Writer is deeply prejudiced towards Islam
written by MZH, January 29, 2009
Hey AMOKER, give me concrete evidence that the Prophet have sex with a 9 year old. Do you know about the divine resources of Islam? How would you define a Muslim to be liberal or conservative? Why do we have to submit ourselves to categorizations of moderate and extreme Muslims to the interpretations of others?
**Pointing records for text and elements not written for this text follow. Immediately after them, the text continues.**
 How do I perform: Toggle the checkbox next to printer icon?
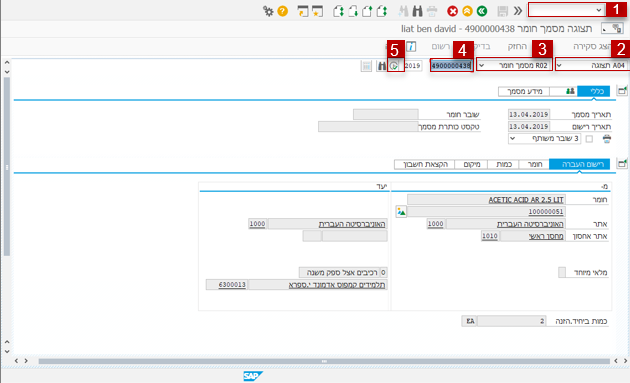589,139
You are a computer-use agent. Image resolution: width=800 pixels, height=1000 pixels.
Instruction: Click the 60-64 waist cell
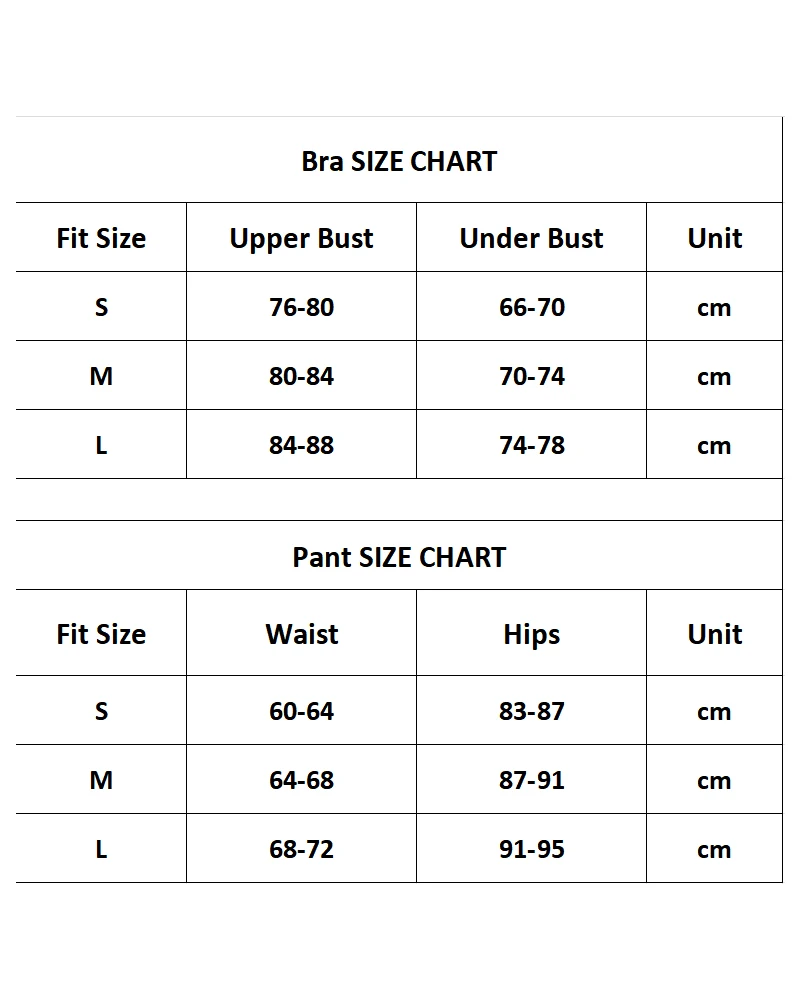click(301, 710)
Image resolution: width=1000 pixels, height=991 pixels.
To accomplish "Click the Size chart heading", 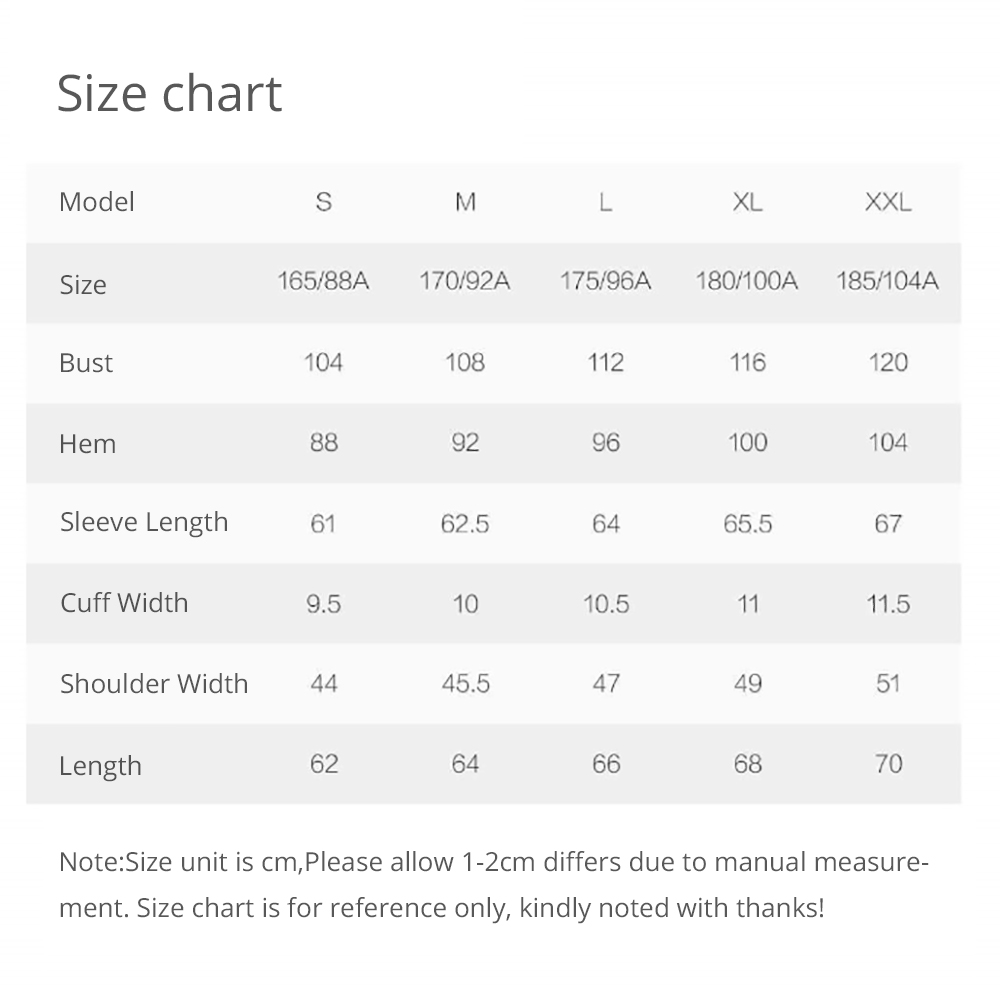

Do you dare to question yourselves of why you haven't bother to read the commentaries on Prophetic traditions by respective scholars before making quick mockery of the 'thin-skinned' Muslims who want everything to be censured so that your deep assumptions of 'Islamic uncivilizedness' are well justified?

I have no respect for Muslim countries on how they interpret our divine laws and claim it as Islamic, the same way I have disrespect for people to take blind stance on accusing Muslims who choose to be governed by set of principles that they choose (aka collective freedom of expression and belief) and associating that set of principles (or Way of Life) to all sorts of bad things that Muslims do (everything Islamic, Islamic terrorism, Islamic extremism bla bla bla... when is the last time you hear people talk about Judaistic terror, Christianic extremism, Hinduistic fundamentalism... NO! you blame on the people, not the religion, but with bad things did by Muslims you choose the word Islam. How nice).

In EGYPT, why highlight the case of a single blogger being detained on 'shariah issues, when thousands of Muslim activists from the Islamic movement Ikhwanul Muslimin have been incarcerated without trial and tortured to death, and unfortunate for the movement for being labeled as Islamist, therefore can't afford a single worthy attention from the countries which are signatories of UNDHR themselves. ASK why the US and Israel are the only 2 countries in the world that abstained from being signatories to the International Criminal Court (ICC)... if any fundamental secularist-humanist such as the author wishes to blame the current negative human rights milieu worldwide solely on oppressive religion(s).

That selective prejudice alone is an utter double standard in white-washing human rights issues in Muslim countries, and afford me enough reason to abandon the whole article as an entirely farcical piece of xenophobic journalism..

The writer of the article definitely has a secret agenda in his hatred towards Islamic definitions of politics and governance.